Connecting agglomeration and burn rate in a thermite reaction: Role of oxidizer morphology

Abstract

Agglomeration (sintering) of aluminum particles has been commonly observed in solid propellants and pyrotechnics and it is believed to play a key role on the combustion performance of these materials. One of the most commonly studied nanothermites – Al/CuO – has also been well documented to exhibit this agglomeration phenomenon. In this work, high-speed in-operando microscopy and pyrometry were used to observe agglomeration in an Al/CuO reaction with different oxidizer particle size and shape (microparticles, microwires and nanoparticles). We found that the use of a microwire oxidizer resulted in propagation velocities and agglomerate sizes more similar to nanoparticles rather than microparticles.
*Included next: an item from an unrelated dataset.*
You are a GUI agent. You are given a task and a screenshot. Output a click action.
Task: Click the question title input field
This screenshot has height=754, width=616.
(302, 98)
Replacing CuO microparticles (5 µm) with similarly-sized CuO microwires (equivalent diameter: 3 µm) was shown to dramatically elevate the burn rate by ~27 × (2 m/s vs 55 m/s) and increased the flame temperature from 2550 K to 3200 K, resulting in ~30 × higher heat flux (energy release rate). Adding 10 wt.% polymer into the above three thermite systems slowed down the burn rates from ~m/s to ~cm/s, which allowed our microscopic system to probe the details of the agglomeration process. The agglomeration size was found to be reduced from ~40 µm to ~13 µm when replacing CuO microparticles with microwires in the 3D printed Al/CuO composites, similar to that of CuO nanoparticles case. Our results point to a “pocket” model to explain these trends. In a reactive composite, CuO microwires should create an Al “pocket” closer in size to that when using CuO NPs and considerably smaller that with CuO microparticles. The reduced pocket size should also enhance burn velocity. These results also suggest the “pocket” offers a pathway to think about architectures to minimize the sintering size which is known to lead to two-phase losses in propellants.